Pédagogique, alors, parce qu’il dresse l’inventaire des typologies queer à l’usage des non-initiés tel le “candide” Lucien de l’histoire ? Sauf que le public visé (+12 ans) n’a plus grand chose à apprendre en l’espèce : il s’agit clairement d’un film de niche surjouant l’auto-caricature et empilant les clichés communautaires, du plug au caméo vocal de Philippe Katerine. Vous avez dit queerploitation ?

Jim le consensuel (en un mot)
Avec un peu d’indulgence, on pourrait à la rigueur évoquer l’intérêt du sous-texte politique de cette parabole susceptible de dénoncer (au choix) les thérapies de conversion, le déni parental, la stigmatisation, l’exclusion ou la violence sociétale vis-à-vis des queers.
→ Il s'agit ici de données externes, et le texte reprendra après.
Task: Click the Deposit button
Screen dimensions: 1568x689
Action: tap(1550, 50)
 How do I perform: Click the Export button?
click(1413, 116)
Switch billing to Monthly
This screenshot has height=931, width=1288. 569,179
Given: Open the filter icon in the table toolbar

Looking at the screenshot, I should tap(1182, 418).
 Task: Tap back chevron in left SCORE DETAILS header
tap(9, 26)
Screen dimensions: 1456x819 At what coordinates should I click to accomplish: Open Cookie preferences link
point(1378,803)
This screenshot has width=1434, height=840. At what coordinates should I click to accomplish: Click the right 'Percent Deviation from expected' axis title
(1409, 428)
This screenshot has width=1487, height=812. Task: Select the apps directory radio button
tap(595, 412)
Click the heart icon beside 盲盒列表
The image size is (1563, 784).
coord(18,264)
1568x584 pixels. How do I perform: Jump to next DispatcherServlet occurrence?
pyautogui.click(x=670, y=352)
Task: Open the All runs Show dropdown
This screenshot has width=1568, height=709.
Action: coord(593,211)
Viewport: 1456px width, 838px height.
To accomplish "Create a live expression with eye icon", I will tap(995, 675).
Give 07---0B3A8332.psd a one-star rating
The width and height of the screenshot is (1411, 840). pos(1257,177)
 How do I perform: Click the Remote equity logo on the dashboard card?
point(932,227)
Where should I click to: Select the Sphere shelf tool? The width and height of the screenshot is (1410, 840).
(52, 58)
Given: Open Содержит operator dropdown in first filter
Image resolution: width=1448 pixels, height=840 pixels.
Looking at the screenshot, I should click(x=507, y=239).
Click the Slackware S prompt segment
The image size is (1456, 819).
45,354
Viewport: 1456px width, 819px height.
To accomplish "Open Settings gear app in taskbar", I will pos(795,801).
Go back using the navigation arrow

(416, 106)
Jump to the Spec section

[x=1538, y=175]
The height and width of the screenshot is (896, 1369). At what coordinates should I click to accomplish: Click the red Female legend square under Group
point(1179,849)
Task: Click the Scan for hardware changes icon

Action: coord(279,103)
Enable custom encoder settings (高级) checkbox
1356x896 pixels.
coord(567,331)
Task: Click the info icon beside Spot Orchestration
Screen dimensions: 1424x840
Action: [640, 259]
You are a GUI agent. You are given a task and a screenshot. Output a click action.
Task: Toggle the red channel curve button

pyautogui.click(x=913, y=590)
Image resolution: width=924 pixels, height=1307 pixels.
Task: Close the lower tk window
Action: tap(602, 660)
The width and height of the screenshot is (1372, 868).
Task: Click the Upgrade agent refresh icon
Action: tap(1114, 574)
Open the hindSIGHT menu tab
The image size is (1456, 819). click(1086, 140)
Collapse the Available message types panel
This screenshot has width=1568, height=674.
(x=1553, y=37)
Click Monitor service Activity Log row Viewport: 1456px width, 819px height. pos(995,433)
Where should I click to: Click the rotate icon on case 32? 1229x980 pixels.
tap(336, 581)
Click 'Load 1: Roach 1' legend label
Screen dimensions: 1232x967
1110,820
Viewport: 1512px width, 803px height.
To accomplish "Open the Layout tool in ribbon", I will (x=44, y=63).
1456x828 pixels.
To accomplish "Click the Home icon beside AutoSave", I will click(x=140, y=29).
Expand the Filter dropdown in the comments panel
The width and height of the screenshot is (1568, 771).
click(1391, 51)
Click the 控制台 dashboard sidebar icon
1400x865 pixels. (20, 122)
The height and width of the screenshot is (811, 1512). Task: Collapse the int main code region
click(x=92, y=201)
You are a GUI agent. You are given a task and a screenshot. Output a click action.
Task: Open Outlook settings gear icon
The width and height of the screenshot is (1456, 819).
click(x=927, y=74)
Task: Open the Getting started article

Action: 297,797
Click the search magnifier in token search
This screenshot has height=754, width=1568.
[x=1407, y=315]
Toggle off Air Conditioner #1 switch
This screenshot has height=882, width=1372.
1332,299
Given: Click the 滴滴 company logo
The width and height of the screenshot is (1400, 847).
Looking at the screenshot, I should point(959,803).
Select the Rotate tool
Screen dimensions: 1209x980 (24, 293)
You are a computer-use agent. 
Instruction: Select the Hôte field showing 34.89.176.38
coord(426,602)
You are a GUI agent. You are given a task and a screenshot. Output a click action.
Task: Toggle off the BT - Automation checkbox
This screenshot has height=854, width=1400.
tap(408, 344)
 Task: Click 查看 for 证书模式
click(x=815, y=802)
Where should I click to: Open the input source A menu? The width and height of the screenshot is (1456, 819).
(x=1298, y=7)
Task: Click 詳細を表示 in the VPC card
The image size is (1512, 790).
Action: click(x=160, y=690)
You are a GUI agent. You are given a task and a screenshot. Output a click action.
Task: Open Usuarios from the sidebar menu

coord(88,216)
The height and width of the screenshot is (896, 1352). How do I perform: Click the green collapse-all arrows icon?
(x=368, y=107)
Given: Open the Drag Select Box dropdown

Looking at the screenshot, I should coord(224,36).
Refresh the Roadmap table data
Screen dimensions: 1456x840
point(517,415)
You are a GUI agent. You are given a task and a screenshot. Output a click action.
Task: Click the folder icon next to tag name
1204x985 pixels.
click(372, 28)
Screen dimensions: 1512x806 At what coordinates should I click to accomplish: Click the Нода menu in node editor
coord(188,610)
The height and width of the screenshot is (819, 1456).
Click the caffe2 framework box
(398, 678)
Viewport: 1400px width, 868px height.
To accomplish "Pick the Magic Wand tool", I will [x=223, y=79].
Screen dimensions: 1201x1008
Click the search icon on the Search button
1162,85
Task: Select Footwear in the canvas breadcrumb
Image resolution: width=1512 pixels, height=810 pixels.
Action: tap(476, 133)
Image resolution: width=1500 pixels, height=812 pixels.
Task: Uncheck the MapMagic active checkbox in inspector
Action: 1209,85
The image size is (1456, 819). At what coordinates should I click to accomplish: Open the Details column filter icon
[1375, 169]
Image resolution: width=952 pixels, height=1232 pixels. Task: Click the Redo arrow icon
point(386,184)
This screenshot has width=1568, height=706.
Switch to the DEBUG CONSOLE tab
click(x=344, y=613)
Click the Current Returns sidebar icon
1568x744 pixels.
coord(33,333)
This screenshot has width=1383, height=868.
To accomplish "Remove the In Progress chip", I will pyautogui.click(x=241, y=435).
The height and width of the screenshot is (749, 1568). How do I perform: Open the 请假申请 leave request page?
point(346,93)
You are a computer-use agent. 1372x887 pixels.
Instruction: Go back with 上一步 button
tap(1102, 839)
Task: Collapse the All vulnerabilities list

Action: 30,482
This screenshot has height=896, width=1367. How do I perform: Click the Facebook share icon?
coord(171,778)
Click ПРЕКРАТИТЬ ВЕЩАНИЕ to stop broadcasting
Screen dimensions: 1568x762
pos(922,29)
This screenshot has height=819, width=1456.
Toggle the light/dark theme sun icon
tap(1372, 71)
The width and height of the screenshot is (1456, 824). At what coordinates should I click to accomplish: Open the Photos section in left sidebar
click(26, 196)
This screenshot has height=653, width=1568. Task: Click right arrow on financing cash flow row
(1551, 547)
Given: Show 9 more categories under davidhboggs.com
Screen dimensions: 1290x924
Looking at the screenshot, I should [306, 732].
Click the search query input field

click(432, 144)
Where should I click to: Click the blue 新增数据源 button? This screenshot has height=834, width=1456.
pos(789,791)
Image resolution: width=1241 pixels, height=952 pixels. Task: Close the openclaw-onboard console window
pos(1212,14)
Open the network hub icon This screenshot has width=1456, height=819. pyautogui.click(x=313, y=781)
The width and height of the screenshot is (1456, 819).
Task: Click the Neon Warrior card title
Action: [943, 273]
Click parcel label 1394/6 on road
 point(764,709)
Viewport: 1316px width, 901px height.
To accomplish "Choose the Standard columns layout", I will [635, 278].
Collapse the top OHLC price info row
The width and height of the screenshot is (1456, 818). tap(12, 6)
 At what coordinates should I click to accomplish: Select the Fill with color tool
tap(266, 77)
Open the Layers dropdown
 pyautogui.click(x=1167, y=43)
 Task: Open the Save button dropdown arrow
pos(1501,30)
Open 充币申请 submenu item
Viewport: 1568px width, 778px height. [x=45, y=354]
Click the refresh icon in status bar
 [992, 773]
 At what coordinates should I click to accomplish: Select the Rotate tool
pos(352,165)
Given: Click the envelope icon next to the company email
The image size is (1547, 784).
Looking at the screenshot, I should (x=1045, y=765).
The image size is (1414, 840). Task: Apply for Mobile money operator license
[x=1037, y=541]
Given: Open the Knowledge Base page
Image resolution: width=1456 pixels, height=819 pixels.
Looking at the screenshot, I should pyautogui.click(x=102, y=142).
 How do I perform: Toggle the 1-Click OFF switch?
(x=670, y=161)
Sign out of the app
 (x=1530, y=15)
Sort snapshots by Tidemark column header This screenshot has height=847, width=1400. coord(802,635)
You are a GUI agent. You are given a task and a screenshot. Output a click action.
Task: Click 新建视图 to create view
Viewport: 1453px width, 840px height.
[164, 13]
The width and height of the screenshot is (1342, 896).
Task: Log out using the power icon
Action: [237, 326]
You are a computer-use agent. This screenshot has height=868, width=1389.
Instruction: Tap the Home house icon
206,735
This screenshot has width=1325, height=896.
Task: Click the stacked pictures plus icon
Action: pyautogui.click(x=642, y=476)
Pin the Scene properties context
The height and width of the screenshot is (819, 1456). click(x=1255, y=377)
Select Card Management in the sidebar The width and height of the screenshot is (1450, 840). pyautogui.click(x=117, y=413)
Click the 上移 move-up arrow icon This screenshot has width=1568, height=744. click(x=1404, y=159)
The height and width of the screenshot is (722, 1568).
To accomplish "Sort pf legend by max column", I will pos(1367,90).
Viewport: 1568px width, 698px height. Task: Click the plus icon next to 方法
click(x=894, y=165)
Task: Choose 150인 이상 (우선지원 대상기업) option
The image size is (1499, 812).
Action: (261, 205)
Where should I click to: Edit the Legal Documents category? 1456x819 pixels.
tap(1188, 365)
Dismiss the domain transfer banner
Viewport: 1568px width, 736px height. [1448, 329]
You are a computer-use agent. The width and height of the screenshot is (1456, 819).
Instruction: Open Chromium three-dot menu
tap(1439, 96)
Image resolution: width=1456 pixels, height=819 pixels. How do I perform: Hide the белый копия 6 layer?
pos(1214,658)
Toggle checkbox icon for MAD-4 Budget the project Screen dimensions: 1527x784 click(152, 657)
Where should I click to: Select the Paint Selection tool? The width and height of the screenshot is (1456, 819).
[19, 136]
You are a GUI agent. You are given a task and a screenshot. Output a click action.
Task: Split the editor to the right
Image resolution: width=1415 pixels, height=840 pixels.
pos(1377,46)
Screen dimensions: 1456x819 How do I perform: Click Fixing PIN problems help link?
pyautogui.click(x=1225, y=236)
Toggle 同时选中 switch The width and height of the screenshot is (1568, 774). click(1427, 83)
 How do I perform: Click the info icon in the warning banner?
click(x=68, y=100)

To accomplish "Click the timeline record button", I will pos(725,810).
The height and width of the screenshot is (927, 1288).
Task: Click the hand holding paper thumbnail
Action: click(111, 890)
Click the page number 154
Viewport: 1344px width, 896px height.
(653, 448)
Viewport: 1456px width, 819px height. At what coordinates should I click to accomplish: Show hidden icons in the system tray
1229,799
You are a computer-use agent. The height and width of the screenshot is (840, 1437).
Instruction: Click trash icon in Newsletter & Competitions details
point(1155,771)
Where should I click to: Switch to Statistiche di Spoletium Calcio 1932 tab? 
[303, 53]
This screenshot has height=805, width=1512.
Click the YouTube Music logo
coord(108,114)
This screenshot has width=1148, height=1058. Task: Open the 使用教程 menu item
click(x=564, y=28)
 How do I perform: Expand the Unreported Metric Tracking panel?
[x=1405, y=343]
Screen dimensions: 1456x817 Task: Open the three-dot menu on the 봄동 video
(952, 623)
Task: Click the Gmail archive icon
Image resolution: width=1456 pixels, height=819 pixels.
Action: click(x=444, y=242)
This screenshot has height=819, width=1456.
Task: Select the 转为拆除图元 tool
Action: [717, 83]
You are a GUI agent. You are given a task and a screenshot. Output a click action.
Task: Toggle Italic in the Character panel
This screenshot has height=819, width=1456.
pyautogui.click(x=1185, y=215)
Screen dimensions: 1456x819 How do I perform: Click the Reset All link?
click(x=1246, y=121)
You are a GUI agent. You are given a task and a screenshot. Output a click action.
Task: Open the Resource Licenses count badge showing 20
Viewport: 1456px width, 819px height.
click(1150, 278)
En même temps, c’est la moindre des choses qu’il y ait un peu de fond… Sauf qu’ici, ce sera sans quitter le petit bassin : plus balourde que caustique, la comédie se satisfait de grosses ficelles et de pirouettes scénaristiques paresseuses. Reste le graphisme — là, chacun appréciera (ou pas) ce style aux contours minimalistes ; tous les goûts sont dans la nature.
Au bilan, Jim Queen a surtout la tête d’un produit bien marketé gavé de fausse provoc’ bourgeoise ; une sorte de it-film conçu pour être tendance (il est évidemment sur les écrans pendant le mois des Fiertés), satisfaire par principe ceux dont il parle… tout en se faisant passer pour sulfureux vis-à-vis de ceux qui ne seraient de toute façons pas allés le voir au nom de leurs propres crédos. C’est pas demain que certains risquent d’ouvrir leurs chakras…

Jim Queen de Marco Nguyen & Nicolas Athané (Fr., 1h25) animation avec les voix de Alex Ramirès, Shirley Souagnon, Harald Marlot, Alex Brik, Jérémy Gillet, Elisabeth Wiener, François Sagat, Philippe Katerine… Sortie le 17 juin 2026.